Buffett’s investment in BAC netted Berkshire approximately $1.8 billion in interest payments over the six years it held the preferred Bank of America stock; the 700 million shares are now worth $18.6 billion, a compound annual growth rate of 19.9% through May 31.
Since Berkshire converted the preferred stock, it’s acquired almost 200 million additional shares of Bank of America stock and now holds slightly less than 900 million shares of BAC stock.
Warren Buffett and Berkshire shareholders have benefited from Berkshire’s ownership of BAC stock. Although Berkshire looks poised to hold its Bank of America stock for the long-haul, as it’s one of BRK’s five largest positions, regular investors ought to be careful about buying Bank of America stock. Here’s why.
Warren Buffett Can Hold Onto BAC Stock During Storms
At the end of fiscal 2018, Berkshire’s equity portfolio had a market value of $172.8 billion, with close to $70 billion in net unrealized gains. If it were an S&P 500 company, it would be the 32nd largest by market cap.
The company has the luxury of riding out storms like the current one Bank of America faces due to the U.S.-China trade war.
InvestorPlace columnist Josh Enomoto recently discussed the macroeconomic issues facing Bank of America. He isn’t optimistic about the bank’s ability to thrive in this environment. Neither am I.
“To gamble on BAC stock here is to dismiss that shares have had almost a 100% correlation with geopolitical headlines…” Josh wrote in an article published on May 30.
“… If China can’t come to the negotiating table, then the trade war goes on.
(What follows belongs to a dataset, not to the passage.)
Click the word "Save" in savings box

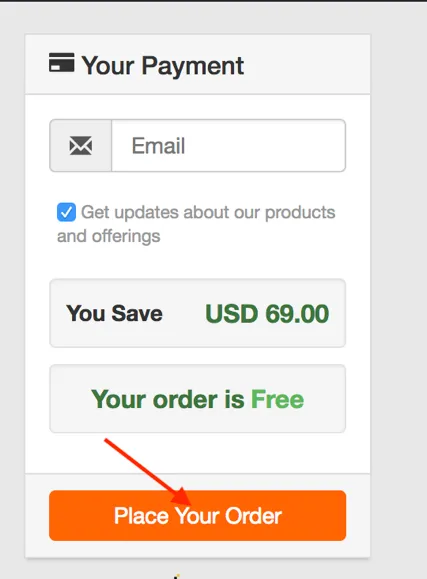pos(137,313)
And with that, BAC stock goes nowhere but down,” he added.
What Josh is referring to is President Trump’s inability to respect the Chinese way of doing business. The president can’t offend the entire nation and expect China president Xi to come rushing back to the negotiating table.
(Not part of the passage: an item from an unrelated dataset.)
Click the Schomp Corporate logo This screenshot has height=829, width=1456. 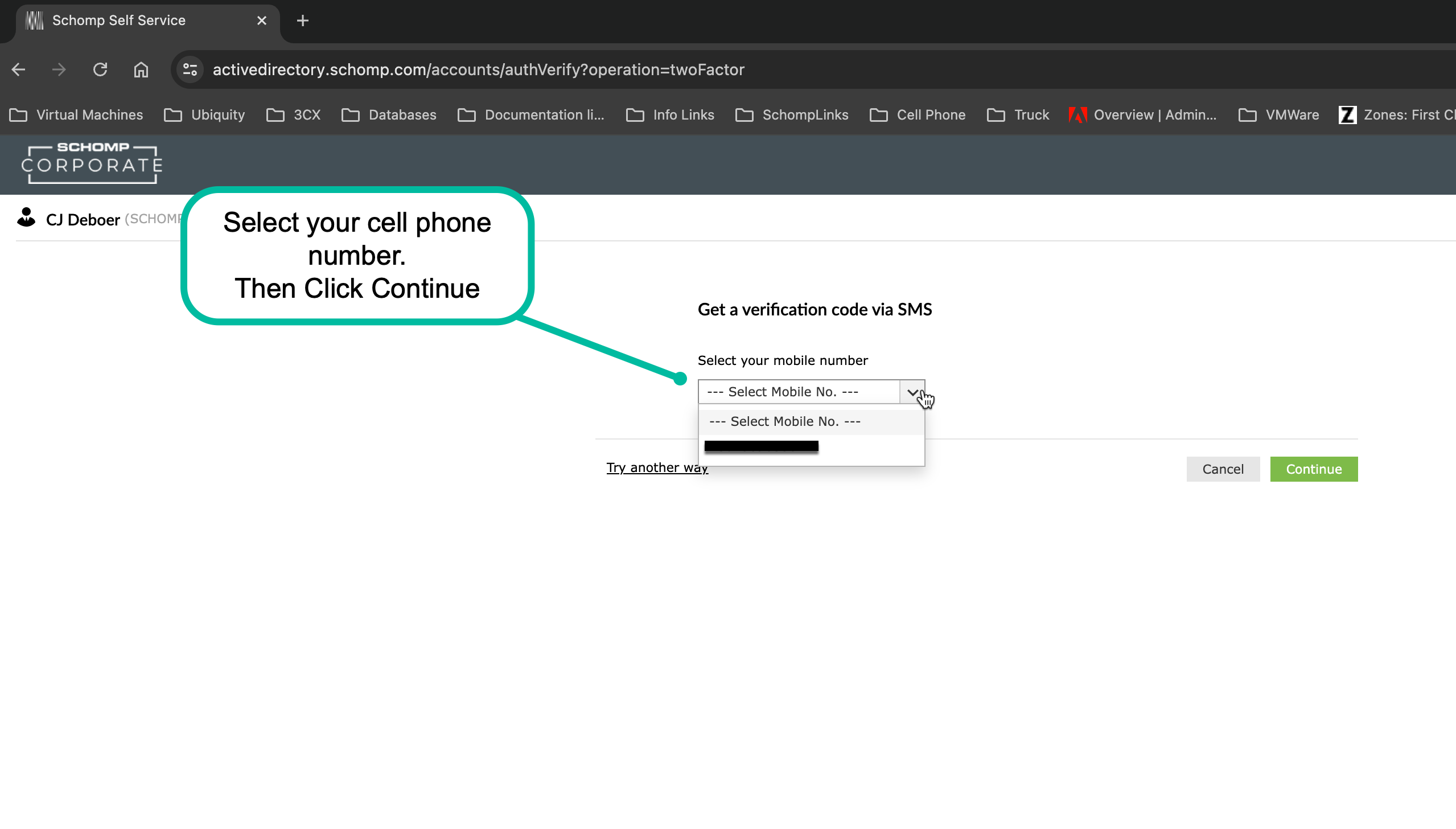[x=92, y=164]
As a result, big institutions such as Bank of America that depend on global banking are stuck in neutral.
All of the big banks are currently facing significant headwinds when it comes to trading and investment banking. If a global recession occurs as a result of the trade war, U.S. retail banking will also experience negative catalysts, as consumers begin to suffer.
The Bottom Line on BAC Stock
Bank of America stock is having a mediocre year, as BAC stock price has risen 10.6% in 2019 , about the same as the S&P 500.
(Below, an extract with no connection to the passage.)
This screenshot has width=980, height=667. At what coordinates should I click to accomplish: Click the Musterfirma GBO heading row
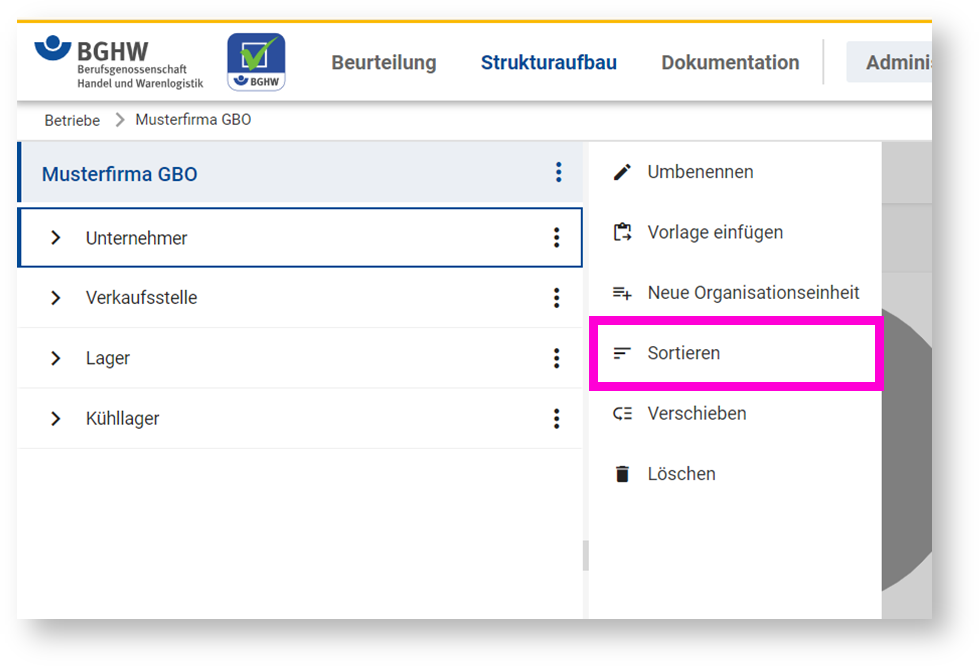pyautogui.click(x=300, y=173)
When Bank of America reported its first-quarter earnings in April, CFO Paul Donofrio estimated that its net interest income would grow by just 3% in 2019, versus 6% in 2018, due to lower interest rates and a slowing economy.
So, while BAC continues to generate record quarterly profits and the economy seems to be holding up, the future looks a lot less attractive for the big banks than the past year or two.
If you can afford to hold BAC stock for the long haul as Warren Buffett can, I don’t think there’s any reason to sell the shares at this point, despite the black clouds hanging over the big banks. If you can’t wait out the short-term, trade-related volatility, though, owning Berkshire stock is a good Plan B.
If you don’t own BAC stock but are considering it, I’d wait for BAC stock price to hit the lower $20s before pulling the trigger.
At the time of this writing Will Ashworth did not hold a position in any of the aforementioned securities.